10) In Ambya Kalya Mhatre through L.R.s and others vs. State of Maharashtra, reported in (2011) 9 SCC 325, Hon'ble Supreme Court expressed its view in para 30 thus:"
30. It is relevant to notice the definition of land in section 3(a) of the Act. It provides that the expression 'land' includes benefits to arise out of land, and things attached to the earth or permanently fastened to anything attached to the earth. Therefore when the Act refers to acquisition of 'land', the reference is not only to land but also to land, building, trees and anything attached to the earth. In the absence of any restriction in section 18 of the Act, and the respective roles assigned by the Act to the Land Acquisition Collector and the Reference Court in the context of making a reference and determining the compensation, we are of the view that once the reference is made in regard to amount of compensation, the Reference Court will have complete jurisdiction to decide the compensation for the land, buildings and trees and other appurtenances. The Reference Court will also have the power to entertain any Judgment application for increasing the compensation under whatever head. The fact that the landowner had sought increase only in regard to the land in the application for reference, will not come in the way of the landowner seeking increase even in regard to trees or structures, before the Reference Court".
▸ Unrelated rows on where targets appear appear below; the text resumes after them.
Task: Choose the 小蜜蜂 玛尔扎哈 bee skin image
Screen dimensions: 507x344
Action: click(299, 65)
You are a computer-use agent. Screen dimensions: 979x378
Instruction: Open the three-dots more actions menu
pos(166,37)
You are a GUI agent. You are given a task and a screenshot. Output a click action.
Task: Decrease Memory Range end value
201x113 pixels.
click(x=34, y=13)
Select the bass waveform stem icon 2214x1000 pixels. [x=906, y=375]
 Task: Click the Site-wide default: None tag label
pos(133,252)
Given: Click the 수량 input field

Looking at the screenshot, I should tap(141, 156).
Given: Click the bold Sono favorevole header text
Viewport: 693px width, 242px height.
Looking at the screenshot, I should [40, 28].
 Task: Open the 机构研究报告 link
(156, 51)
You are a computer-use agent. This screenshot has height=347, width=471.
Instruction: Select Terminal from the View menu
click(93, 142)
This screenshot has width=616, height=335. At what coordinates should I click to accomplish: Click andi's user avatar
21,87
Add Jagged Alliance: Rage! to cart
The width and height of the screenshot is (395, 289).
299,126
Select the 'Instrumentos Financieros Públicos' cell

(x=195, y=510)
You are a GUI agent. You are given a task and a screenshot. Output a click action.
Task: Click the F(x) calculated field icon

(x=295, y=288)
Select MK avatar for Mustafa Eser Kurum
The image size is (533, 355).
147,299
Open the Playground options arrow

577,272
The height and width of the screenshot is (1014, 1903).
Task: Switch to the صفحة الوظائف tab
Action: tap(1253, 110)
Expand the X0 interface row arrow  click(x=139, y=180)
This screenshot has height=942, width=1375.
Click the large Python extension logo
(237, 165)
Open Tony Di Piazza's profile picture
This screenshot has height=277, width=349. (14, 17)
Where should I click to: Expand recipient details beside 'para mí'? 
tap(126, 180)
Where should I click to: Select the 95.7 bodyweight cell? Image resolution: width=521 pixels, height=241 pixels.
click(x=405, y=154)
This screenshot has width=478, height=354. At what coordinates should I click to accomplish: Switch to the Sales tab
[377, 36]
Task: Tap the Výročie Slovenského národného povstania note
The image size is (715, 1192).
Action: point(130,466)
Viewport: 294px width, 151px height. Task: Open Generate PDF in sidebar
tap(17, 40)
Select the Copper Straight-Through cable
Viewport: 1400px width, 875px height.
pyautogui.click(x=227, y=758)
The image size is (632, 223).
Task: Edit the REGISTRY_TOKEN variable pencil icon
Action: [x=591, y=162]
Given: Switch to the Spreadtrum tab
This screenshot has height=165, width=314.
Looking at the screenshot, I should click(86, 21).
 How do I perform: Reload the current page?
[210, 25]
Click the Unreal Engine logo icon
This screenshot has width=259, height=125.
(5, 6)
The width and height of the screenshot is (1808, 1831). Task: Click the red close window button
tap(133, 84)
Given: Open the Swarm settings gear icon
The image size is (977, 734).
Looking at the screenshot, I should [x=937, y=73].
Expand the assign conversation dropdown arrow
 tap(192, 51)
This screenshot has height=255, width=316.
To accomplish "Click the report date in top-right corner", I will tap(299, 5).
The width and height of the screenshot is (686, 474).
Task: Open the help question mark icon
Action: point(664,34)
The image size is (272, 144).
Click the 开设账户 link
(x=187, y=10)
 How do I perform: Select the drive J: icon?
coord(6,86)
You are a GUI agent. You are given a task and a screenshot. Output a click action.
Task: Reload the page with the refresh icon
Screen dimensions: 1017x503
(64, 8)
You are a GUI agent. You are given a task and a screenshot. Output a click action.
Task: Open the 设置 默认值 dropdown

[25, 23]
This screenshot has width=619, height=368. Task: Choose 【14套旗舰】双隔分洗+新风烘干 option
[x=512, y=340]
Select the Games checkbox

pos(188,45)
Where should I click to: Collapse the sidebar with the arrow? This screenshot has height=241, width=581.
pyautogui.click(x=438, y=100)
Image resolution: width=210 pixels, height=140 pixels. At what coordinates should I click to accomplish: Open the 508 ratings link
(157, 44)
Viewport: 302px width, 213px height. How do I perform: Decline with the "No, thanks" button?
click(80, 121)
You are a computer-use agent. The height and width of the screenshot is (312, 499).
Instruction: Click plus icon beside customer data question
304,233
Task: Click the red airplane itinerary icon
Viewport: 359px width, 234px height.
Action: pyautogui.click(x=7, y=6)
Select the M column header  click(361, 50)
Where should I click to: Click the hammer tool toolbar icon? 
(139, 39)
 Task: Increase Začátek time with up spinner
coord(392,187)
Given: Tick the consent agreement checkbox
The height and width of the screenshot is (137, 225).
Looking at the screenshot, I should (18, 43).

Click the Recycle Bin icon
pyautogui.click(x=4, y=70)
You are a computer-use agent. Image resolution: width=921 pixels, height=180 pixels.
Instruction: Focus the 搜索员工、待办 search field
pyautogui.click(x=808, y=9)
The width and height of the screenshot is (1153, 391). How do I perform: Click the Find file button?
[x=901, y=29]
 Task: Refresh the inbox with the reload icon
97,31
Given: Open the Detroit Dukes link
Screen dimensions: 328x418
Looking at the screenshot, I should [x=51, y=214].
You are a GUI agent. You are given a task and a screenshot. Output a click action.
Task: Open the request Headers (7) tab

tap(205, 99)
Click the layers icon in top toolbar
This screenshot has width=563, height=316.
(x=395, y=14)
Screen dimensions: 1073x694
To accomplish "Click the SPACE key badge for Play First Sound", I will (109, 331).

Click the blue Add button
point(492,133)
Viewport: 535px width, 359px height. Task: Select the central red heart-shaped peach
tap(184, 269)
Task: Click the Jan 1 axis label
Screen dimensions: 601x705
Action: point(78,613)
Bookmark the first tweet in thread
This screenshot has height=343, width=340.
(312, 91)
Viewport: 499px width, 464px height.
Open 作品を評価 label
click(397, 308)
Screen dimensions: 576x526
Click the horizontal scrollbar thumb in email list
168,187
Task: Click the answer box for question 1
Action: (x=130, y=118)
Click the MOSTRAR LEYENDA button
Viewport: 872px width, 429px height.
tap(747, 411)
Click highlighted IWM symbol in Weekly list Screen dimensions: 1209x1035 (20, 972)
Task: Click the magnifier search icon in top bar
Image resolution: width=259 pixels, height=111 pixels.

In para 35 the Apex Court viewed the situation thus:"
35. We are afraid that the High Court has misread the said decision in regard of valuing the land and trees separately. If the land value had been determined with reference to the sale statistics or compensation awarded for a nearby vacant land, then necessarily, the trees will have to be valued separately. But if the value of the land has been determined on the basis of the sale statistics or compensation awarded for an orchard, that is land with fruitbearing trees, then there is no question of again adding the value of the trees. Further, if the market value has been determined by capitalizing the income with reference to yield, then also the question of making any addition either for the land or for the trees separately does not arise. In this case, the determination of market value was not with reference to the yield. Nor was the determination of market value in regard to the land with reference to the value of any orchard but was with reference to vacant agricultural land. In the circumstances, the value of the trees could be added to the value of the land. "
Judgment
11) I have considered the rulings cited in the light of submissions at the bar. It was open for the Reference Court to consider the compensation for the land as well as for the things attached to the land when increase is sought in respect of the sum of compensation for the land as well as the standing trees for which the certain amount was determined by the Land Acquisition Officer. Reference Court was well within its power to consider the compensation for the irrigable land valued on the basis of Sale statistics in respect of the lands in the vicinity, as well as to value the standing Orange trees which were required to be valued separately.
12) In my opinion, for the reasons stated above, the award recorded by the Reference Court was just and fair in the facts and circumstances of the case and no ground is made out for interference with the same .
13) In view of above position, the appeals must fail and are dismissed with costs.